Matters changed with the Dutch democracy, seeking to win and secure its liberty from Habsburg Spain. The fact that their parliament was to contract permanent public debts on behalf of the state enabled the Low Countries to raise loans to employ mercenaries in an epoch when money and credit were the sinews of war. Access to credit “was accordingly their most powerful weapon in the struggle for their freedom,” Richard Ehrenberg wrote in his Capital and Finance in the Age of the Renaissance (1928): “Anyone who gave credit to a prince knew that the repayment of the debt depended only on his debtor’s capacity and will to pay. The case was very different for the cities, which had power as overlords, but were also corporations, associations of individuals held in common bond. According to the generally accepted law each individual burgher was liable for the debts of the city both with his person and his property.”

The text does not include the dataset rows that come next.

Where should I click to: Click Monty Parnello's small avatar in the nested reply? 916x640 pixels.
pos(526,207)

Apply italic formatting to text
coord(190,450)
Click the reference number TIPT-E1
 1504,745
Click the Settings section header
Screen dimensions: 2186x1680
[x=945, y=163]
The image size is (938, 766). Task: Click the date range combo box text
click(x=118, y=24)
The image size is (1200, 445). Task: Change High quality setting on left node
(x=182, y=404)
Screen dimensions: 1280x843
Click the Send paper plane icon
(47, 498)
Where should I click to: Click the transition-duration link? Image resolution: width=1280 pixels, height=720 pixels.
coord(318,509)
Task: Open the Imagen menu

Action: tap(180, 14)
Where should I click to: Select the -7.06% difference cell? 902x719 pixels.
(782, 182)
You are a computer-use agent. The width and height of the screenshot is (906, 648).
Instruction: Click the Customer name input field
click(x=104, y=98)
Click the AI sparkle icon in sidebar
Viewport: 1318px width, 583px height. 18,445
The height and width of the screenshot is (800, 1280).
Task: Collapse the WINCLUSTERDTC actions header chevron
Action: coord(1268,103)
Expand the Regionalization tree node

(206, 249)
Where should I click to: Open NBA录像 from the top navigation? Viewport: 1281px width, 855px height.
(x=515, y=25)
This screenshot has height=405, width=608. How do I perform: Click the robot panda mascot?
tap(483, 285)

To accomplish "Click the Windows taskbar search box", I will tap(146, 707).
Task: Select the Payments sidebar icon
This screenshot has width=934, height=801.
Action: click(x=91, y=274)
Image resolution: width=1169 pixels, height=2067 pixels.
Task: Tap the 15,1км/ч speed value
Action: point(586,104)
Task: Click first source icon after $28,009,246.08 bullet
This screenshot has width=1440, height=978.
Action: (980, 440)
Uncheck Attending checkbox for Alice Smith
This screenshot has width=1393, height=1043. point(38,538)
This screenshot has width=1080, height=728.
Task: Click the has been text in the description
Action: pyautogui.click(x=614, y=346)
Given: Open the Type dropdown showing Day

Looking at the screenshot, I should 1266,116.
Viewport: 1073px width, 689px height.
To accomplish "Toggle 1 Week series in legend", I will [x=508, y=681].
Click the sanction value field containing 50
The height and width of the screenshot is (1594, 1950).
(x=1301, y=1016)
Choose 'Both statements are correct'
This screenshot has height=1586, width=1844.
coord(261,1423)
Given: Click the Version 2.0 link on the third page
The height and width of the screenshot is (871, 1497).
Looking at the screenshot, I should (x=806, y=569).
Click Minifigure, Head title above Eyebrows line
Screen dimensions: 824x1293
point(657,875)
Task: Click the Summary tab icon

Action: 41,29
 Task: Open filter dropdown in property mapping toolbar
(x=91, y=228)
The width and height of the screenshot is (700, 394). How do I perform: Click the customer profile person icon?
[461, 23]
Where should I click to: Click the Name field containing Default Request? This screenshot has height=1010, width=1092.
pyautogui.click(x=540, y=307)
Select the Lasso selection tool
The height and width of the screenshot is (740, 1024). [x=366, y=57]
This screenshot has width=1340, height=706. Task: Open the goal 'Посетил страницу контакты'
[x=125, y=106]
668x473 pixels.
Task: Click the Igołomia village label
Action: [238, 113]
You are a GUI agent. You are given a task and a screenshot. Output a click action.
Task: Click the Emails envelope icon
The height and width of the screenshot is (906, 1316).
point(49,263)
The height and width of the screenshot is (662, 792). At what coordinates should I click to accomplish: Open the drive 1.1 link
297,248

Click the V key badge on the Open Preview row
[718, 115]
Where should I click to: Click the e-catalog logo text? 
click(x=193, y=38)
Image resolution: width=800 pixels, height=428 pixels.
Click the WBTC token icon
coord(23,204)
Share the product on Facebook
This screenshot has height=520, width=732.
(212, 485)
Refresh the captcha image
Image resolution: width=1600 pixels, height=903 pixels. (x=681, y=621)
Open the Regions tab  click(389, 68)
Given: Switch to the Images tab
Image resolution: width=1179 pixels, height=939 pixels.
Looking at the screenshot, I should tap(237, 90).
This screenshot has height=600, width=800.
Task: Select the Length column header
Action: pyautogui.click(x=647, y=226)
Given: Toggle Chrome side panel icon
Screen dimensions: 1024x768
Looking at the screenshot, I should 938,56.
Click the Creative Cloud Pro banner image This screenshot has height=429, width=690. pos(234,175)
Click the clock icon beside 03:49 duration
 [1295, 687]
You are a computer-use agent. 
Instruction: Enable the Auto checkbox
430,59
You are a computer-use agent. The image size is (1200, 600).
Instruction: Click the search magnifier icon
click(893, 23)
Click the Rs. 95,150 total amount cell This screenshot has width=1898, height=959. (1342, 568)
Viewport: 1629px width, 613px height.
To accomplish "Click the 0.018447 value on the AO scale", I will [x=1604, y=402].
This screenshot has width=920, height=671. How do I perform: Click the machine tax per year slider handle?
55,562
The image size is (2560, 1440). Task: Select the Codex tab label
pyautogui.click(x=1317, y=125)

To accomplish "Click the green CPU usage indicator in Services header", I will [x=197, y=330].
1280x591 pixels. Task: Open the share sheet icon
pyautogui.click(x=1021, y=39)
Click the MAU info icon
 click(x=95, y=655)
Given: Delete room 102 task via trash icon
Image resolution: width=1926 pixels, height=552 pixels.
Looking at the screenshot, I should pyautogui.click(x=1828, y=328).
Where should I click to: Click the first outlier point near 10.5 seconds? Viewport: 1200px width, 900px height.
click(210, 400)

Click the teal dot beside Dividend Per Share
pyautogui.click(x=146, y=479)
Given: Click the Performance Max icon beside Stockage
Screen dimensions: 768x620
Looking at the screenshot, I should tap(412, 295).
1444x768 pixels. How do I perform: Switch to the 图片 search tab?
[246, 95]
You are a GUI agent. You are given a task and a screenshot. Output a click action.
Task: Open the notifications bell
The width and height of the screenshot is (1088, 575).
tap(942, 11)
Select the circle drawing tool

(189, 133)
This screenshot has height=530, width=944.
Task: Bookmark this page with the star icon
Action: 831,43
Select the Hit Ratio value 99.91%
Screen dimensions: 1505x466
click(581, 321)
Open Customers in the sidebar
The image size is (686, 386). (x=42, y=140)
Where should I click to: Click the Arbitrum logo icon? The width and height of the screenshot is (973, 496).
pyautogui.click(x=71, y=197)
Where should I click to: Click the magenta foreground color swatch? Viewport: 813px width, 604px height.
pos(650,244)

The financial achievement of parliamentary government was thus to establish debts that were not merely the personal obligations of princes, but were truly public and binding regardless of who occupied the throne. This is why the first two democratic nations, the Netherlands and Britain after its 1688 revolution, developed the most active capital markets and proceeded to become leading military powers. What is ironic is that it was the need for war financing that promoted democracy, forming a symbiotic trinity between war making, credit and parliamentary democracy which has lasted to this day.
At this time “the legal position of the King qua borrower was obscure, and it was still doubtful whether his creditors had any remedy against him in case of default.” (Charles Wilson, England’s Apprenticeship: 1603-1763: 1965.) The more despotic Spain, Austria and France became, the greater the difficulty they found in financing their military adventures. By the end of the eighteenth century Austria was left “without credit, and consequently without much debt,” the least credit-worthy and worst armed country in Europe, fully dependent on British subsidies and loan guarantees by the time of the Napoleonic Wars.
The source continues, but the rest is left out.